# Home made tobaggons



## Pitchy (Aug 25, 2011)

We made up a steamer and made a few sleds last winter, the short ones are used when snow shoeing.


----------



## Pitchy (Aug 25, 2011)




----------



## northstitch (Jul 28, 2011)

Very cool sleds. I love the little doggy one, very cute !!!


----------



## hmsteader71 (Mar 16, 2006)

Wow! I love it!


----------



## KIT.S (Oct 8, 2008)

You do some lovely work! Just beautiful.
One of my dad's friends built his Iditarod dog sled in my folks' kitchen in Anchorage, Alaska in the 70's. Used a 55 gallon barrel and a propane fire in the back yard to bend the wood. Rod didn't win anything, but it was quite a project! Wood is such a versatile material.
Kit


----------



## Pitchy (Aug 25, 2011)

The first one we made we did it that way.


----------



## Maura (Jun 6, 2004)

That is so cool. Have you thought about selling the little doggy sleds?


----------



## Pitchy (Aug 25, 2011)

Maura said:


> That is so cool. Have you thought about selling the little doggy sleds?
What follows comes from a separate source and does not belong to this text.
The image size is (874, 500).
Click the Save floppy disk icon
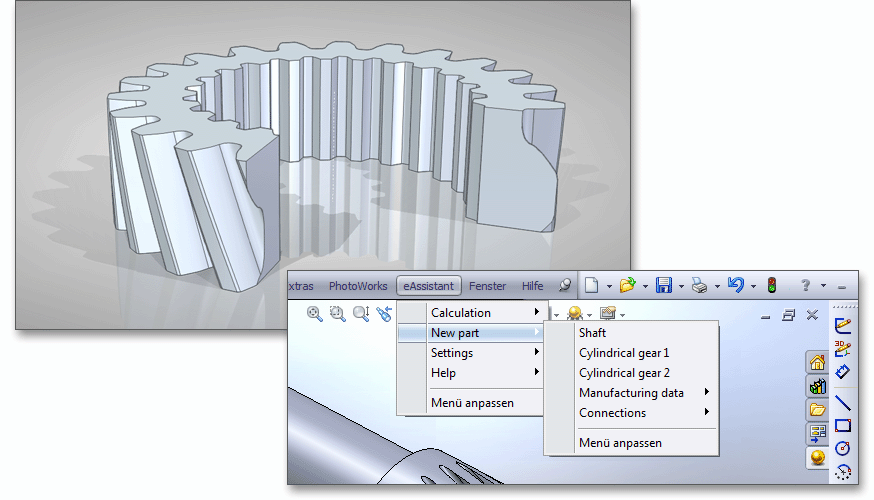[x=664, y=286]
Thanks, no i don`t sell much, just make and pile it up .
I usualy only make something to see if i can do it, making to sell would be to much like work.


----------



## Aseries (Feb 24, 2011)

what kinda wood do you use?


----------



## Ed Norman (Jun 8, 2002)

Pitchy said:


>


At 5:30, there is video of your dog working with a sled team.

[ame]http://www.youtube.com/watch?v=eWW4-oBCzbQ[/ame]


----------



## Pitchy (Aug 25, 2011)

Aseries said:


> what kinda wood do you use?


Oak mostly, the first one that we boiled was Birch.
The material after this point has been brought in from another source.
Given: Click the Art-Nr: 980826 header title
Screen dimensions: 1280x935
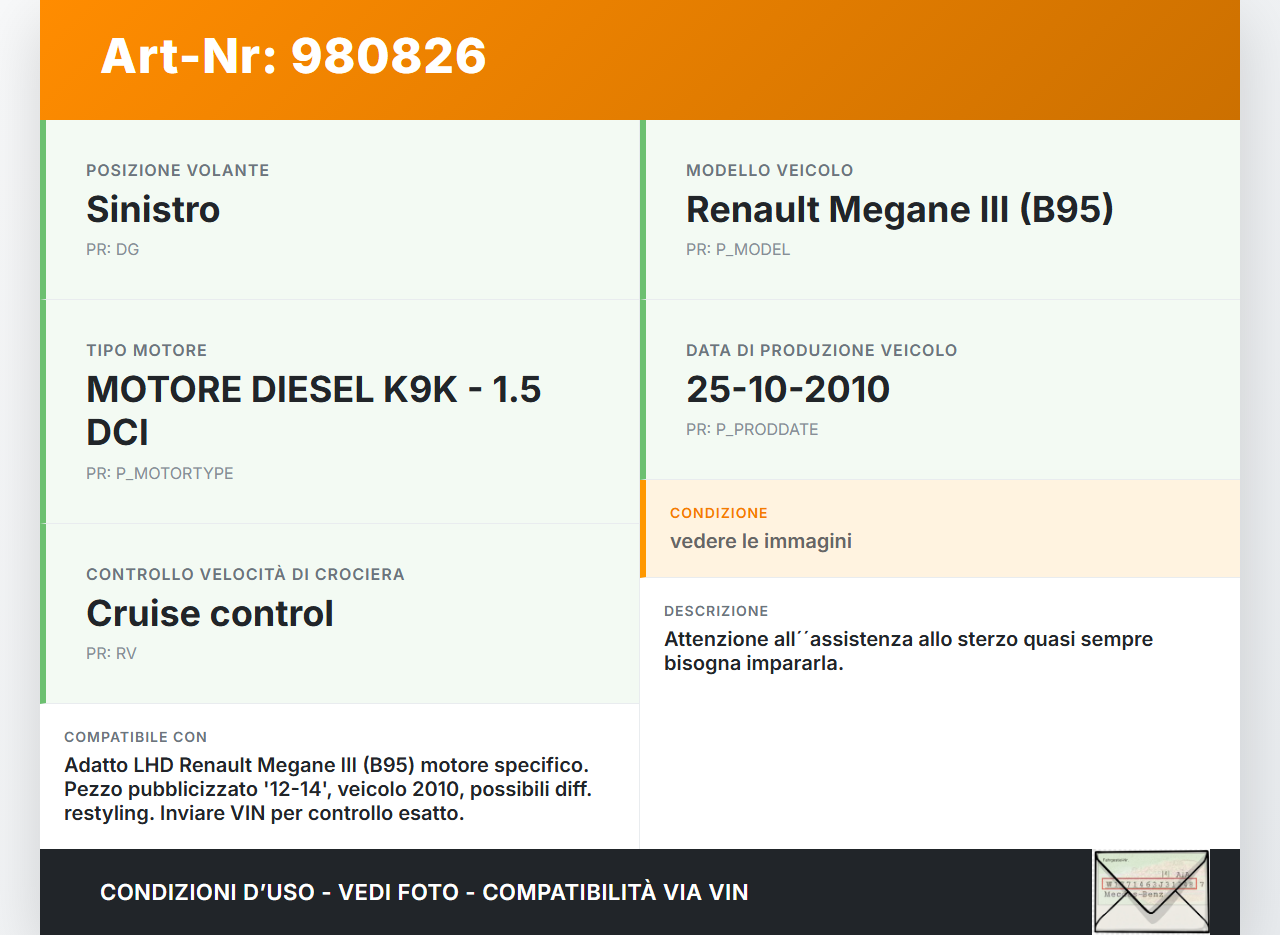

Ed Norman my internet connection won`t let me watch it, what happened/


----------



## fishhead (Jul 19, 2006)

Nice tobaggons.

What do you use for the finish? I thought I would use polyurethane.

I'm going to make a simple one out of 3/4" plywood for weasel trapping this winter. I'll make the curl by scoring it. It's also going to have a low mounted box with lids.


----------



## Pitchy (Aug 25, 2011)

We used tung oil on most of them, polly should work but ya want what is the slipperiest but wax helps too


----------



## Ed Norman (Jun 8, 2002)

Pitchy said:


> Oak mostly, the first one that we boiled was Birch.
> 
> Ed Norman my internet connection won`t let me watch it, what happened/


It's an old WC Fields movie. He hooked up a string of various breeds of sled dogs and one in the middle is a dachshund. His feet don't touch the ground when the line is tight.


----------



## oth47 (Jan 11, 2008)

Humpfh..thought this thread was about knitted caps..nice work.


----------



## Fair Light (Oct 13, 2010)

Really really NICE !!!!!...if I had more snow here.....oh well...still really nice..


----------



## Pitchy (Aug 25, 2011)

Thanks guys, it will be snowing here before long, which reminds me i`d best get to cuttin wood.


----------